* WHAT IS REQUIRED: Filtering the records below, copy only those lines that include the word "upload".

*** DATASET EXCERPTS ***

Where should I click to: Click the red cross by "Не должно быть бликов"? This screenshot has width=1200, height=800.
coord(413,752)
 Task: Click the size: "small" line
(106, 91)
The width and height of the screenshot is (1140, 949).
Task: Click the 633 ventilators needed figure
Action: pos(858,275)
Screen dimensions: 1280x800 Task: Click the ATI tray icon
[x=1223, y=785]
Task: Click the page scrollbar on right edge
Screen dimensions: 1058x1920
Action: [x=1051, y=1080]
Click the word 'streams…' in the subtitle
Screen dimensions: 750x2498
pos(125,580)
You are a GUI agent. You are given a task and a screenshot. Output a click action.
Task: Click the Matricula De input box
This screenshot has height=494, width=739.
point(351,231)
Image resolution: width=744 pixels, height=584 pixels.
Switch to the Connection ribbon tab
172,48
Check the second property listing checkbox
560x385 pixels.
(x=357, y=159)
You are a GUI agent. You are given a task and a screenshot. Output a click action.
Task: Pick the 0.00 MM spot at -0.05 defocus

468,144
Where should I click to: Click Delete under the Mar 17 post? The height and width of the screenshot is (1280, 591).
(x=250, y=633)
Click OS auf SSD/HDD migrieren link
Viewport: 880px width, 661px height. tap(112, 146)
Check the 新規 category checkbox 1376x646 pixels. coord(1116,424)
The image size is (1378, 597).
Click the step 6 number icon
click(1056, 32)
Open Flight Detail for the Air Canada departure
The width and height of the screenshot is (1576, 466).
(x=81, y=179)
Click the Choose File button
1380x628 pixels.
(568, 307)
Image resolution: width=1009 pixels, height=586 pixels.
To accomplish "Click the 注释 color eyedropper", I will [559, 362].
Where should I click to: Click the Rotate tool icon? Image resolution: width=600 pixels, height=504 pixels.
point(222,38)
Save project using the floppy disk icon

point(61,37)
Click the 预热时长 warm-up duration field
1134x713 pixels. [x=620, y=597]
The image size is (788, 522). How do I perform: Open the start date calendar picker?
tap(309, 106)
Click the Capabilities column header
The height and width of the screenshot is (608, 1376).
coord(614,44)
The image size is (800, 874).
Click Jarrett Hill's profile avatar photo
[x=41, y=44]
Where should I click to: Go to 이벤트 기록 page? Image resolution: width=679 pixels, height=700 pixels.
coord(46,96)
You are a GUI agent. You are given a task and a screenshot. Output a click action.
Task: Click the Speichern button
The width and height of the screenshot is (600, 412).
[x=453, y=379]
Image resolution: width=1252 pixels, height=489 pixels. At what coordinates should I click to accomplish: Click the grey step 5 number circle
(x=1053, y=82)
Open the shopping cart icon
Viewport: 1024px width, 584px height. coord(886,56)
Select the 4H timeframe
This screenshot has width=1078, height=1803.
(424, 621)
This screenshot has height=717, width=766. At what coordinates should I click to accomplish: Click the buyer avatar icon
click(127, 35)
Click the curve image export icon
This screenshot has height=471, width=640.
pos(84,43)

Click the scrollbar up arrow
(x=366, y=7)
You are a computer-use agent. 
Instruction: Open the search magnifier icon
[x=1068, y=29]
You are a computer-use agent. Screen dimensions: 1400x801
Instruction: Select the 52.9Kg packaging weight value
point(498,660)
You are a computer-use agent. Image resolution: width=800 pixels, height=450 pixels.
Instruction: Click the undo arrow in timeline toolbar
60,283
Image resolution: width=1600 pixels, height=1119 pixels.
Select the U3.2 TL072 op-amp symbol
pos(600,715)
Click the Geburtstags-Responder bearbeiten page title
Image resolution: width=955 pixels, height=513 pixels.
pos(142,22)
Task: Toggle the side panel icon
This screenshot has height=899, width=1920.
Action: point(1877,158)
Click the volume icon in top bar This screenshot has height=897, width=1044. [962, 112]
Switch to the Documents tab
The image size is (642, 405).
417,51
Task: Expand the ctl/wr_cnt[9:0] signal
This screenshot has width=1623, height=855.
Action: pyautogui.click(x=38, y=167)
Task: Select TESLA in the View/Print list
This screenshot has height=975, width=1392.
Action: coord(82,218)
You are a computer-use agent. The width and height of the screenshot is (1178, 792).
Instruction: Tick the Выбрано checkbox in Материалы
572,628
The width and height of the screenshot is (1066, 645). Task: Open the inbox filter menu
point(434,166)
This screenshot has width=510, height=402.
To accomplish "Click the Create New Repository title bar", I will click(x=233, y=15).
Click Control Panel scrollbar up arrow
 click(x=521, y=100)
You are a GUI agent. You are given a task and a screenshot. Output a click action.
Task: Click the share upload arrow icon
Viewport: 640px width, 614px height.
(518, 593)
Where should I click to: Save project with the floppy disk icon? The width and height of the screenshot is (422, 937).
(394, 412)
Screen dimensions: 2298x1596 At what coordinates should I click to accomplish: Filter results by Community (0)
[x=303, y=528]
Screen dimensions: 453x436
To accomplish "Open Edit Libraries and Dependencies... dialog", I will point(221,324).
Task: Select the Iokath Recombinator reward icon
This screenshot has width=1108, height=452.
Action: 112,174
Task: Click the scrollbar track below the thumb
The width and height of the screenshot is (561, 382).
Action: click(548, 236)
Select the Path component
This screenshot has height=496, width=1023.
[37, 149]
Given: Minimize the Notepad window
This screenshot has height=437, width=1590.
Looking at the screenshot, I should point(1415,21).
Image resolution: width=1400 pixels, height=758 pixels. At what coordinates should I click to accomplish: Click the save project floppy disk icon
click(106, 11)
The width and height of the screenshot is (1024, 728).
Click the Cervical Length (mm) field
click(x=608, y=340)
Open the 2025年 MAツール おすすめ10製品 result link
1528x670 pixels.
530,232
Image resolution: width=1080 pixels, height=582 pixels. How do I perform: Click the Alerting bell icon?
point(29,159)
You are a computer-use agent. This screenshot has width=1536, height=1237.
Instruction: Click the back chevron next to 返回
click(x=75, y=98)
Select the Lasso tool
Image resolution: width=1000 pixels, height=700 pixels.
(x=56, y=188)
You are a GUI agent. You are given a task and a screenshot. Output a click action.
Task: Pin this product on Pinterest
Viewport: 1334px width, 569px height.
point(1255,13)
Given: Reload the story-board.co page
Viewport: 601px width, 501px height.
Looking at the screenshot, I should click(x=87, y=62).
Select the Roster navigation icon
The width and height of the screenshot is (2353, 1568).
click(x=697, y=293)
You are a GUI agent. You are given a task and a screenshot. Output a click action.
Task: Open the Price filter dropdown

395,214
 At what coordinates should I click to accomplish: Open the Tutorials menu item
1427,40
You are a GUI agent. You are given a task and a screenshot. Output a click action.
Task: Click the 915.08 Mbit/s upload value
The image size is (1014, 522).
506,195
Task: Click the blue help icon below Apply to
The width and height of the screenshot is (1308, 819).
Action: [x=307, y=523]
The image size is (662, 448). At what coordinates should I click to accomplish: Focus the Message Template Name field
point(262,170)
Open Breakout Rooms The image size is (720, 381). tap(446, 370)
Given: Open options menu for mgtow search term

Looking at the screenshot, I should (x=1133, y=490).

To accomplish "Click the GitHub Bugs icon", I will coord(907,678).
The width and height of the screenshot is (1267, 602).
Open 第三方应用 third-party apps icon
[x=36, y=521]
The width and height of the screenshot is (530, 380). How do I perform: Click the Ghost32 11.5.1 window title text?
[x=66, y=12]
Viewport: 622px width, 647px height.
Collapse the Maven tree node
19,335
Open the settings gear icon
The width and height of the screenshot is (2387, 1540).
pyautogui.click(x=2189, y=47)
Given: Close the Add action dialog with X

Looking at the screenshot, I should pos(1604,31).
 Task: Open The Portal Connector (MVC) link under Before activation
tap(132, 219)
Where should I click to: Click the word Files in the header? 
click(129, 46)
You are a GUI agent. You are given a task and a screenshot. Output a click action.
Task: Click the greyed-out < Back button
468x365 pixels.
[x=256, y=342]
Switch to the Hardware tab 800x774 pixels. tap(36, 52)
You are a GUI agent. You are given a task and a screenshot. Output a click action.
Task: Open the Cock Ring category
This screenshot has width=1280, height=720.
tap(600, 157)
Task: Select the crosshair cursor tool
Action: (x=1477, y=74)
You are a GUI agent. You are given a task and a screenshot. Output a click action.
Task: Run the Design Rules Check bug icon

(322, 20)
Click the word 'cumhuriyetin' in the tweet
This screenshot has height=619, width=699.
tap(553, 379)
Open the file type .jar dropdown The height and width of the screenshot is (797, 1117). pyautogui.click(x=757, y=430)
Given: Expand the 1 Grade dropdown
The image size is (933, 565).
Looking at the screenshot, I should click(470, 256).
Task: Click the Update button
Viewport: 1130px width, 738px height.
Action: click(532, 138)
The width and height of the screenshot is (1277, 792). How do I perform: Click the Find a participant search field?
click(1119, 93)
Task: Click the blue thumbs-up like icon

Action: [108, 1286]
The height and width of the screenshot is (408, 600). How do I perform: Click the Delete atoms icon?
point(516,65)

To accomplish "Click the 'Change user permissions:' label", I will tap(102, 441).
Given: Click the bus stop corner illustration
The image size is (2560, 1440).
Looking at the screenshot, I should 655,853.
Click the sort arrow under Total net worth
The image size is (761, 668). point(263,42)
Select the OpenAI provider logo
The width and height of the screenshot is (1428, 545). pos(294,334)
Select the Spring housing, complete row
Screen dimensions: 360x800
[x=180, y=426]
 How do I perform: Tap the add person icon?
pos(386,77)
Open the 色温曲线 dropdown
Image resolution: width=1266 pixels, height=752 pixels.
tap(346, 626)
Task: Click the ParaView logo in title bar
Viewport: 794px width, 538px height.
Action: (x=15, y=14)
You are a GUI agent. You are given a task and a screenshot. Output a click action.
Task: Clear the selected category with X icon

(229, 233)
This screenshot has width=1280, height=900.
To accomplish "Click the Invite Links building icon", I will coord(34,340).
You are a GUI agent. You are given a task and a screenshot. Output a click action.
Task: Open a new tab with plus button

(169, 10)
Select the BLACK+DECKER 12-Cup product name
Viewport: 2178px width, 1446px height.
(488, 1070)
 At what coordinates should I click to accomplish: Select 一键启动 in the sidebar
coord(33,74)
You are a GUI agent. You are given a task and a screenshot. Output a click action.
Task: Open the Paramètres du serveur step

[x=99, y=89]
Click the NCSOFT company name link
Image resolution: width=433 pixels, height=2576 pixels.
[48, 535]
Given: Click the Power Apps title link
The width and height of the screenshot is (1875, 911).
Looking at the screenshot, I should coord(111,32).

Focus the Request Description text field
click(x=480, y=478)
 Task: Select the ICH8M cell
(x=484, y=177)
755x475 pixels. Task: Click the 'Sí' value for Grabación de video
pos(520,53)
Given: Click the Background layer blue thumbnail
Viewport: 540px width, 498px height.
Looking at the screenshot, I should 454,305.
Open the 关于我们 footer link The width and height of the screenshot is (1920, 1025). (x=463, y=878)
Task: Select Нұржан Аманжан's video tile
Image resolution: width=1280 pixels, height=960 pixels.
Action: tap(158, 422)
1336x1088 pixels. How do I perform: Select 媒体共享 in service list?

*** End of DATASET EXCERPTS ***

* ANSWER BOX:
Task: Click the share upload arrow icon
Task: Click the 915.08 Mbit/s upload value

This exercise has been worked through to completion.